Copy every entry exactly as it stands, though any image it holds should stay out of the copy.

___ Data for this task

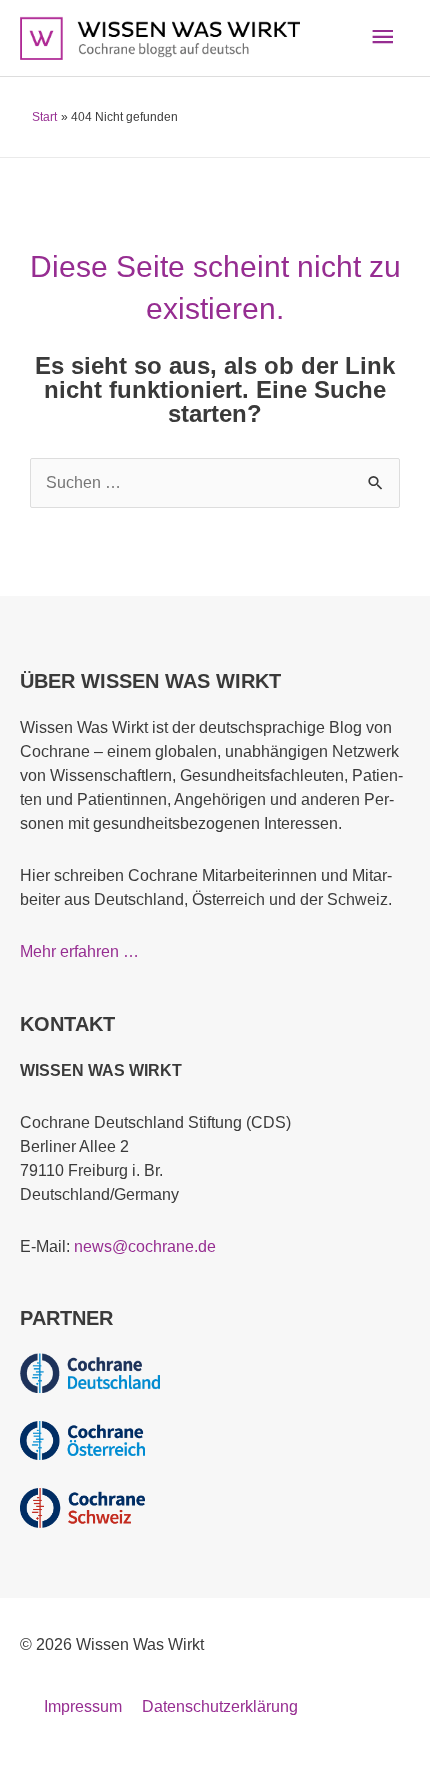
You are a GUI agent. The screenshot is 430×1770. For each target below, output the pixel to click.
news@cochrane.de (145, 1246)
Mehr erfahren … (79, 951)
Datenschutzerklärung (220, 1706)
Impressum (83, 1706)
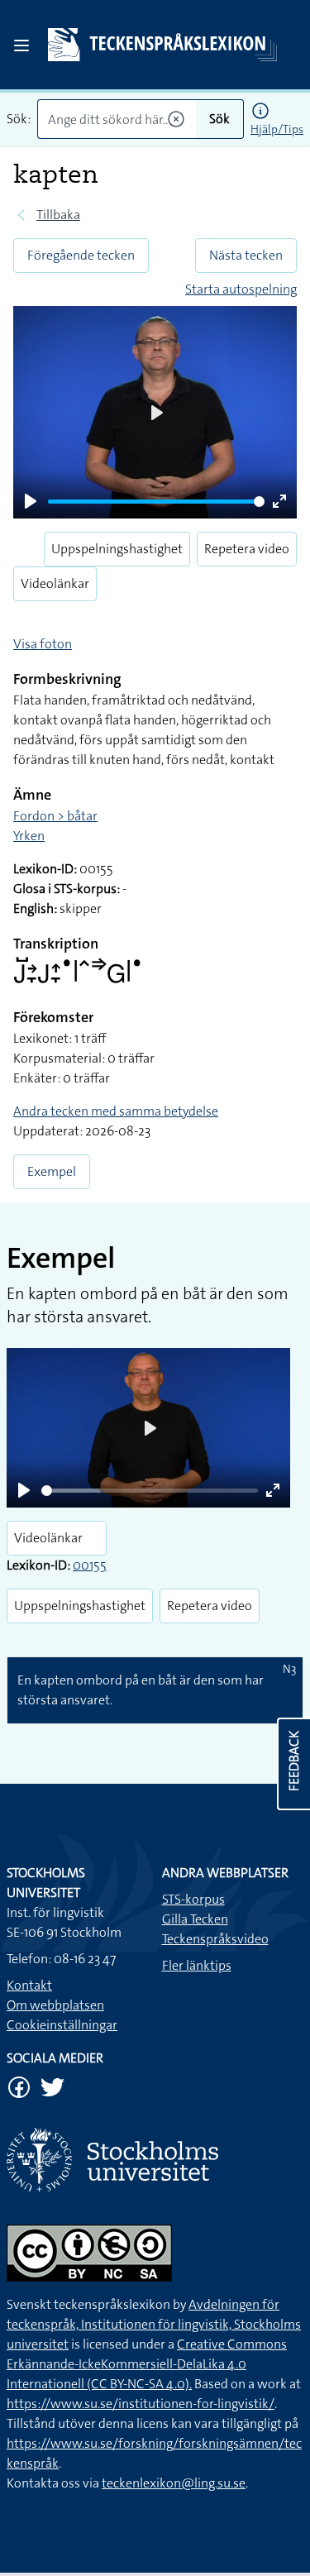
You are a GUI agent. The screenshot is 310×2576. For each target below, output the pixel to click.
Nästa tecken (246, 255)
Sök (219, 118)
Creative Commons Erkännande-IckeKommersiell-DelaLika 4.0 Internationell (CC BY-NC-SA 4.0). (147, 2363)
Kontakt (29, 1985)
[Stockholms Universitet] (155, 2159)
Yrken (29, 835)
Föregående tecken (81, 255)
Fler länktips (196, 1965)
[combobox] (116, 119)
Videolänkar (55, 583)
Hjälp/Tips (276, 129)
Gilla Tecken (195, 1919)
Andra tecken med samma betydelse (115, 1111)
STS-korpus (193, 1899)
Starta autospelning (241, 289)
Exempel (51, 1171)
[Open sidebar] (21, 45)
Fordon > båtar (55, 815)
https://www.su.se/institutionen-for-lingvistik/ (140, 2403)
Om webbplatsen (55, 2005)
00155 (90, 1565)
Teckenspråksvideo (215, 1939)
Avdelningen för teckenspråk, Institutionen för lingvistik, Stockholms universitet (154, 2324)
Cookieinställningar (62, 2025)
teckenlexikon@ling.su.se (174, 2483)
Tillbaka (58, 214)
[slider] (156, 501)
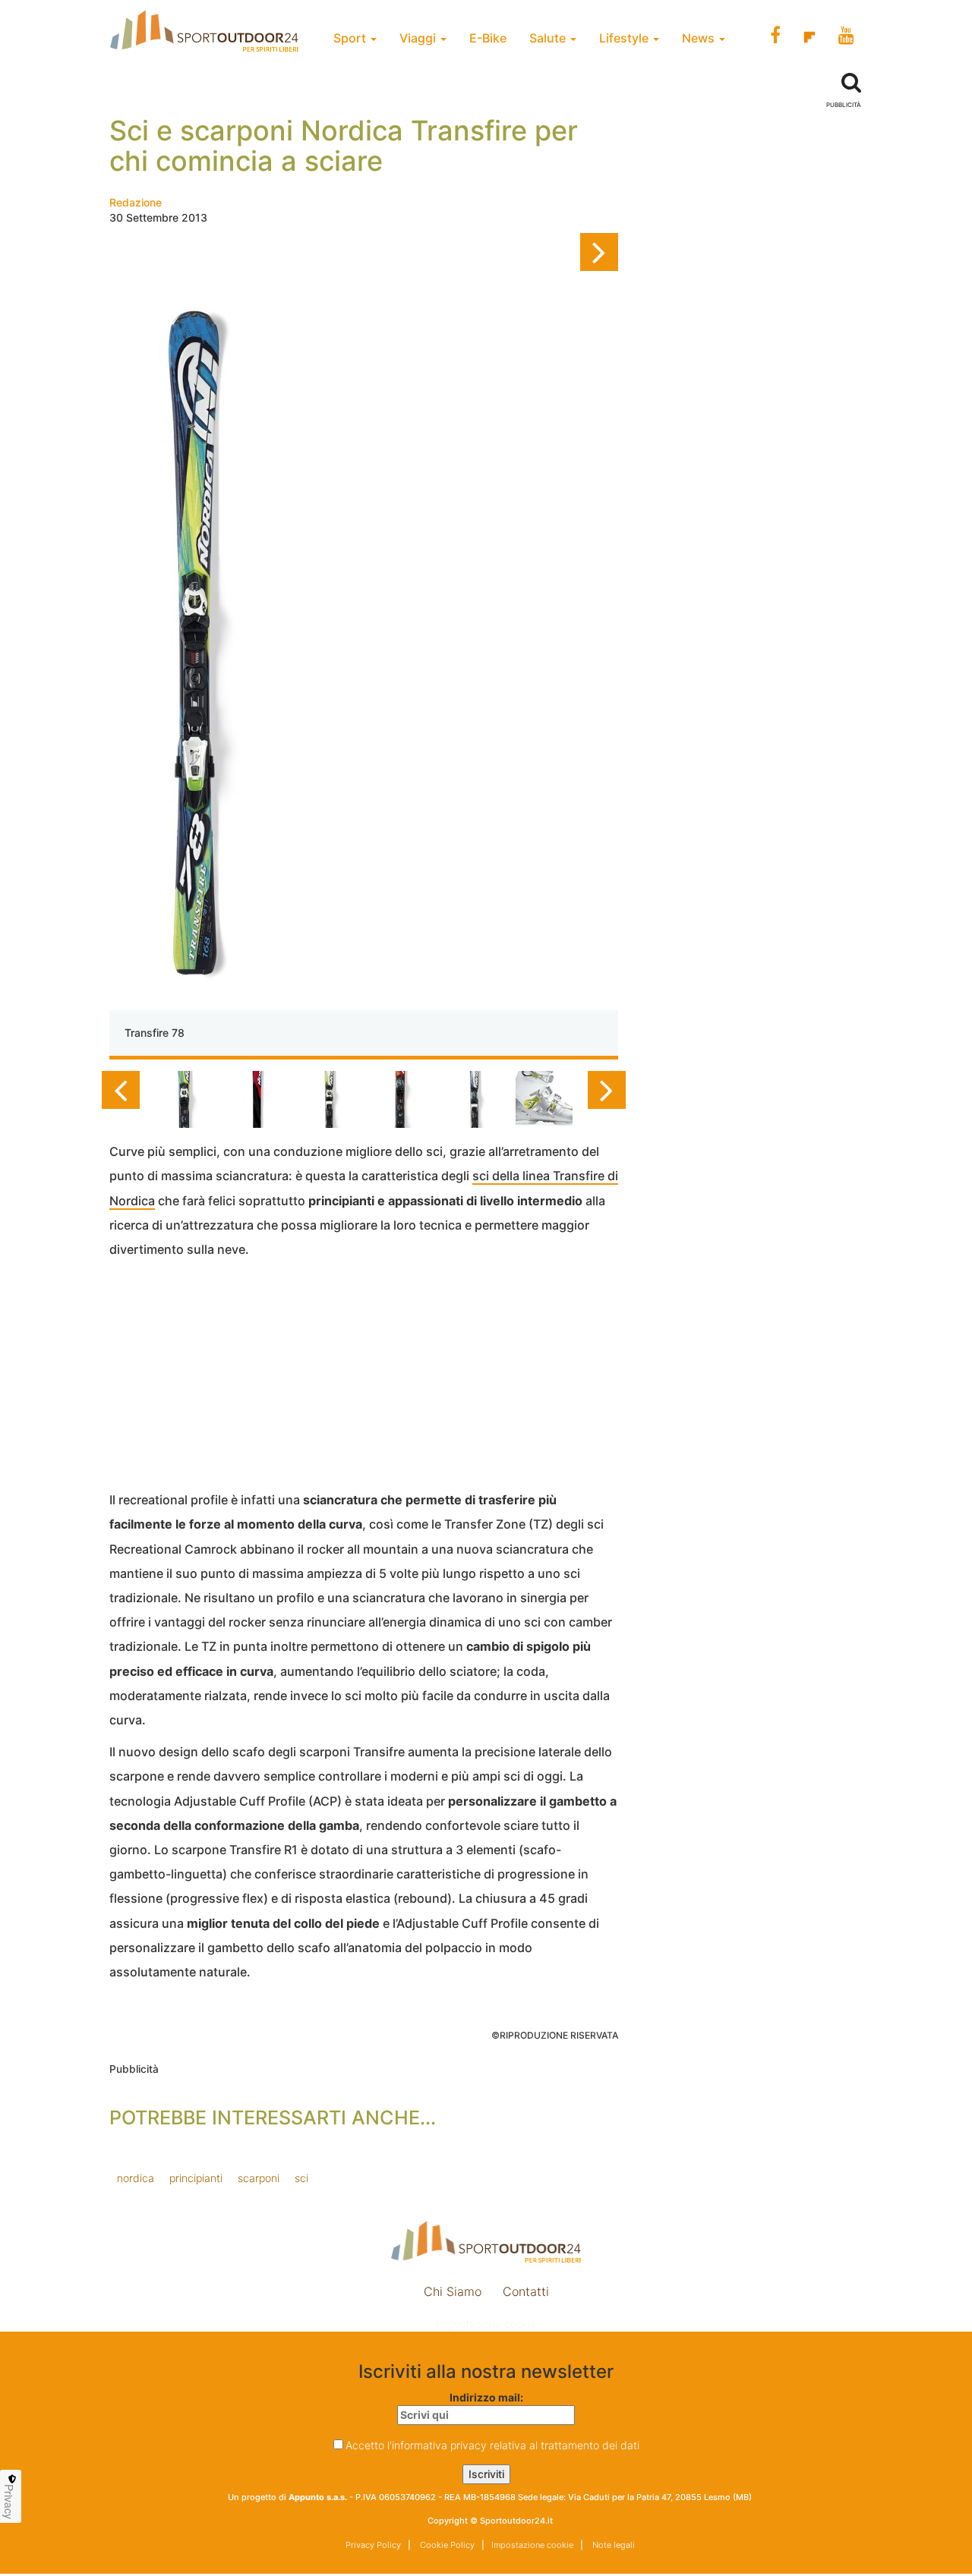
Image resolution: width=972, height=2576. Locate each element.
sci (301, 2177)
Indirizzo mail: (486, 2397)
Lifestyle (625, 38)
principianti (195, 2177)
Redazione (135, 202)
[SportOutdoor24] (486, 2241)
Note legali (612, 2545)
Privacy (9, 2501)
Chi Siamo (452, 2291)
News (700, 38)
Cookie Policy (446, 2545)
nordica (135, 2177)
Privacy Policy (373, 2545)
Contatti (526, 2291)
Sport (351, 38)
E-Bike (488, 38)
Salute (549, 38)
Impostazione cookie (486, 2323)
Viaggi (419, 38)
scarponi (258, 2177)
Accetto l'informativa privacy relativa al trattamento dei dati (492, 2445)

______

• [Response]
You are a GUI agent. The screenshot is 430×1770. For each target below, output the pixel to click.
news@cochrane.de (145, 1246)
Mehr erfahren … (79, 951)
Datenschutzerklärung (220, 1706)
Impressum (83, 1706)
You are a GUI agent. The screenshot is 310×2576. For each target below, output the pixel to click.
Nästa tecken (246, 255)
Sök (219, 118)
Creative Commons Erkännande-IckeKommersiell-DelaLika 4.0 Internationell (CC BY-NC-SA 4.0). (147, 2363)
Kontakt (29, 1985)
[Stockholms Universitet] (155, 2159)
Yrken (29, 835)
Föregående tecken (81, 255)
Fler länktips (196, 1965)
[combobox] (116, 119)
Videolänkar (55, 583)
Hjälp/Tips (276, 129)
Gilla Tecken (195, 1919)
Andra tecken med samma betydelse (115, 1111)
STS-korpus (193, 1899)
Starta autospelning (241, 289)
Exempel (51, 1171)
[Open sidebar] (21, 45)
Fordon > båtar (55, 815)
https://www.su.se/institutionen-for-lingvistik/ (140, 2403)
Om webbplatsen (55, 2005)
00155 (90, 1565)
Teckenspråksvideo (215, 1939)
Avdelningen för teckenspråk, Institutionen för lingvistik, Stockholms universitet (154, 2324)
Cookieinställningar (62, 2025)
teckenlexikon@ling.su.se (174, 2483)
Tillbaka (58, 214)
[slider] (156, 501)
Image resolution: width=972, height=2576. Locate each element.
sci (301, 2177)
Indirizzo mail: (486, 2397)
Lifestyle (625, 38)
principianti (195, 2177)
Redazione (135, 202)
[SportOutdoor24] (486, 2241)
Note legali (612, 2545)
Privacy (9, 2501)
Chi Siamo (452, 2291)
News (700, 38)
Cookie Policy (446, 2545)
nordica (135, 2177)
Privacy Policy (373, 2545)
Contatti (526, 2291)
Sport (351, 38)
E-Bike (488, 38)
Salute (549, 38)
Impostazione cookie (486, 2323)
Viaggi (419, 38)
scarponi (258, 2177)
Accetto l'informativa privacy relativa al trattamento dei dati (492, 2445)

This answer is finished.